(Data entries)

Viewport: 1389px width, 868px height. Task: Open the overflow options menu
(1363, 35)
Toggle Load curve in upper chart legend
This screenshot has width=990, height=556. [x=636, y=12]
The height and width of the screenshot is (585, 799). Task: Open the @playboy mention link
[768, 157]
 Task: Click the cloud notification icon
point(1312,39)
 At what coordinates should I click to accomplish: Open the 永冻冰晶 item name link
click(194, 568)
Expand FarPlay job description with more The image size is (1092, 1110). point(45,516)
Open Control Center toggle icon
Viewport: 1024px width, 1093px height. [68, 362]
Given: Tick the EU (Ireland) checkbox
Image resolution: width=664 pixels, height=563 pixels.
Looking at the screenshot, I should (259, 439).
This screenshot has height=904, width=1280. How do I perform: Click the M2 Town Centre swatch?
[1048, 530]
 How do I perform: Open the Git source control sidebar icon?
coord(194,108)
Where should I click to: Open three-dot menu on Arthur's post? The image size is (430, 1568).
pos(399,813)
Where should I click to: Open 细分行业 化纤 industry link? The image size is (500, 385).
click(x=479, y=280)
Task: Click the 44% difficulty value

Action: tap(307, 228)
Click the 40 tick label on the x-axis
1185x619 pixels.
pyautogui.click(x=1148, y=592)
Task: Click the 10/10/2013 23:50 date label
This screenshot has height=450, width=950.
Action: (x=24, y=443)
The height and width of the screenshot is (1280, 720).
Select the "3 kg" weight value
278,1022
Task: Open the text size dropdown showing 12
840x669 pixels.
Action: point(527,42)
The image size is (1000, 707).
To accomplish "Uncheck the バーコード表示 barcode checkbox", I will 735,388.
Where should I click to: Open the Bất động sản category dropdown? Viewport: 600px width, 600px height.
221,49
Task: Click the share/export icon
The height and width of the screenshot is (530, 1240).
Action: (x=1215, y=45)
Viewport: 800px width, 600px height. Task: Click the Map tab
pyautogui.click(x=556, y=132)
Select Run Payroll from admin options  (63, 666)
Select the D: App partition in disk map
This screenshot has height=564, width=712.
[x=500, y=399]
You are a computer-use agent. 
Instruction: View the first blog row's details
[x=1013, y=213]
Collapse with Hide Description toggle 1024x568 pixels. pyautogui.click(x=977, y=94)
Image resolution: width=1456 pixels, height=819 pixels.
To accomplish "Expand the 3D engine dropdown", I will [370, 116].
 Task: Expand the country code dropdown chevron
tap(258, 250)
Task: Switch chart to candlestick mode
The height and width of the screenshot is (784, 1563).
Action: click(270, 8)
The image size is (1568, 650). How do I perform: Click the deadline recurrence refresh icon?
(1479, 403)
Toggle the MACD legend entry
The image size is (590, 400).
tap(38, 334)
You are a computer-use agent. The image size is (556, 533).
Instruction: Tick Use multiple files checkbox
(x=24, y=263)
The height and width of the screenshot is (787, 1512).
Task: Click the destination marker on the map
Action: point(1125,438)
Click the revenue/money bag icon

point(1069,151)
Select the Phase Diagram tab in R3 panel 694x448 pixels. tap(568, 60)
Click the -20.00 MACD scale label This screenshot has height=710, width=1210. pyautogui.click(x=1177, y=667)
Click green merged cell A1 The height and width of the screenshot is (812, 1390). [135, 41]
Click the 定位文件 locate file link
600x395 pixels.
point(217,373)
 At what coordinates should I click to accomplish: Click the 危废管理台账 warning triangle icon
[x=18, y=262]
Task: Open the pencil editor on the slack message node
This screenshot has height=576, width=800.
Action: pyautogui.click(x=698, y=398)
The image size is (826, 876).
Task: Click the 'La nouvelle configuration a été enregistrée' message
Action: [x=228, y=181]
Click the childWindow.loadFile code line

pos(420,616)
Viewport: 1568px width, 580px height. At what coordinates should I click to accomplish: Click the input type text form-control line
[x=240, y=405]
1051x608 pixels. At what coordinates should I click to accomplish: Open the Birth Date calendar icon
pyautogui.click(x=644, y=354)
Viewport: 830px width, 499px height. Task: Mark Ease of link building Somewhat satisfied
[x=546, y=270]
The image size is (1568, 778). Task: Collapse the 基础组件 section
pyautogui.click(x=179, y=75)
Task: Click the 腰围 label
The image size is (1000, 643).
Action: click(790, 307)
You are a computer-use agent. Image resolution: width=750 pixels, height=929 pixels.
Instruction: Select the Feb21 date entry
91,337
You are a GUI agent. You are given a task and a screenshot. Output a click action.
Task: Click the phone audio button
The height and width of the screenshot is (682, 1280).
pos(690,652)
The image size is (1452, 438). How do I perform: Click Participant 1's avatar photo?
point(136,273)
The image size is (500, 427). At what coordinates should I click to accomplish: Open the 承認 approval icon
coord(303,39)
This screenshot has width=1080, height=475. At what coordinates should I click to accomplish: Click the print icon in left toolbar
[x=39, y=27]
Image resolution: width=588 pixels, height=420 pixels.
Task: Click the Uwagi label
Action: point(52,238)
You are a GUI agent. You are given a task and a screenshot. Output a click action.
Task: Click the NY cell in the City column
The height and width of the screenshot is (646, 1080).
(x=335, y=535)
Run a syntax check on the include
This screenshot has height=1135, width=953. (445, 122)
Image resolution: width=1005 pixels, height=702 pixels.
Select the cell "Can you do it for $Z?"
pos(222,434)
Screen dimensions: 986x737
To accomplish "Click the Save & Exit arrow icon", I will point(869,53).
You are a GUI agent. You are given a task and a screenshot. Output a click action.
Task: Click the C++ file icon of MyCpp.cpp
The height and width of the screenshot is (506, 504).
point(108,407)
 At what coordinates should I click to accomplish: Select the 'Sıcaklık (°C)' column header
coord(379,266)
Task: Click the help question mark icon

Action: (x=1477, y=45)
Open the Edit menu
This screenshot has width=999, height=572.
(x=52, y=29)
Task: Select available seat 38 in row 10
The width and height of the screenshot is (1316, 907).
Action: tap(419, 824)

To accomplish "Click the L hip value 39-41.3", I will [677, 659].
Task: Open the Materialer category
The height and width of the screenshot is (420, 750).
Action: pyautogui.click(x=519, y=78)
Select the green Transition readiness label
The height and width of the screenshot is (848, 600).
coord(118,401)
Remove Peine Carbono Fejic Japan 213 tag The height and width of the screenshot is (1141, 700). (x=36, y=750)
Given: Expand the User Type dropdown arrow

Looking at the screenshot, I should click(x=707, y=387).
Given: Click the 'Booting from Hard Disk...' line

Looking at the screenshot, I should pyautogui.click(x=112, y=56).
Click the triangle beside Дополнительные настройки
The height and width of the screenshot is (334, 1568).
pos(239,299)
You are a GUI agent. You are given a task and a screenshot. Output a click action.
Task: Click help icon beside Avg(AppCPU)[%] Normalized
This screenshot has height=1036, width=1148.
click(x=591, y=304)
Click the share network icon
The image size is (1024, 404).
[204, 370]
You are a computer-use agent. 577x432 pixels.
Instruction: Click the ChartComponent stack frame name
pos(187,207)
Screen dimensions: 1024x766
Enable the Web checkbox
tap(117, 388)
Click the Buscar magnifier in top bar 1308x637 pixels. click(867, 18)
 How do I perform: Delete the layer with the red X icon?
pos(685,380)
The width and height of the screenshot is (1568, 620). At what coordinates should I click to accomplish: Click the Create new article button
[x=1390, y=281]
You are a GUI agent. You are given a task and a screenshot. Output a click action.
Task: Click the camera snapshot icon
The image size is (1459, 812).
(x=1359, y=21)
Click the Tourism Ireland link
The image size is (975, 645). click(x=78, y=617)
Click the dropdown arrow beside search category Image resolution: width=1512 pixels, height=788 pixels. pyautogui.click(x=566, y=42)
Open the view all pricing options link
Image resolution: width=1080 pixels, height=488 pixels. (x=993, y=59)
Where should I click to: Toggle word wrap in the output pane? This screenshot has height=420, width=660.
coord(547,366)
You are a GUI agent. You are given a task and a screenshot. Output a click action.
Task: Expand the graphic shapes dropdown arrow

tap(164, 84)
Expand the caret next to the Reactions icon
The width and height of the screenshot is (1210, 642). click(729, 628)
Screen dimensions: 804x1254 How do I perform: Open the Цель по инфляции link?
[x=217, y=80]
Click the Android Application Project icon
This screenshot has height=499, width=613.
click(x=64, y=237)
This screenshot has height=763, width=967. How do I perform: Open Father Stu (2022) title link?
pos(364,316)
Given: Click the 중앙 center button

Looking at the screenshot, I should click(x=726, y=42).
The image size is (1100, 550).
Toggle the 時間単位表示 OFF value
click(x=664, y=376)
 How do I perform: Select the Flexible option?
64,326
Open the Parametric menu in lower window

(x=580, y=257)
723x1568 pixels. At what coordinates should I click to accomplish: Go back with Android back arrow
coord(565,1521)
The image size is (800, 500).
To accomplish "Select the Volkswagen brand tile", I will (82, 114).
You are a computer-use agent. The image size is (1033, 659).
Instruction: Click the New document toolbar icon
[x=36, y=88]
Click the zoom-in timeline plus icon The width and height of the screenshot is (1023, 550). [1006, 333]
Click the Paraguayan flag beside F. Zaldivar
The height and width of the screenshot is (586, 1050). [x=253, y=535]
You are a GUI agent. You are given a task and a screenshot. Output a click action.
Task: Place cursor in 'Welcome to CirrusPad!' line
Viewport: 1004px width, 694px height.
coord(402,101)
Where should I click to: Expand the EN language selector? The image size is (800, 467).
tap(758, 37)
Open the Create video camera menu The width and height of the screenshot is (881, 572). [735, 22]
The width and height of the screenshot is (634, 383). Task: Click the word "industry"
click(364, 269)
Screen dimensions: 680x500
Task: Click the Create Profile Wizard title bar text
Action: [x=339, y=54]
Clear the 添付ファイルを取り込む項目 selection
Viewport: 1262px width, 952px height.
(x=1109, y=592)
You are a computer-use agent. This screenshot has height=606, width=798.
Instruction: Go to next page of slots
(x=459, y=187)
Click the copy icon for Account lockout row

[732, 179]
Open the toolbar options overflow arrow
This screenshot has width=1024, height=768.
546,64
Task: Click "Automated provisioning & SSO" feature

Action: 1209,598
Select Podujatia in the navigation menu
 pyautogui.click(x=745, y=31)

ACTION ITEM: Since only a number is wanted, please say how many lines in the data include the word "share".

OUTPUT OF THE TASK: 2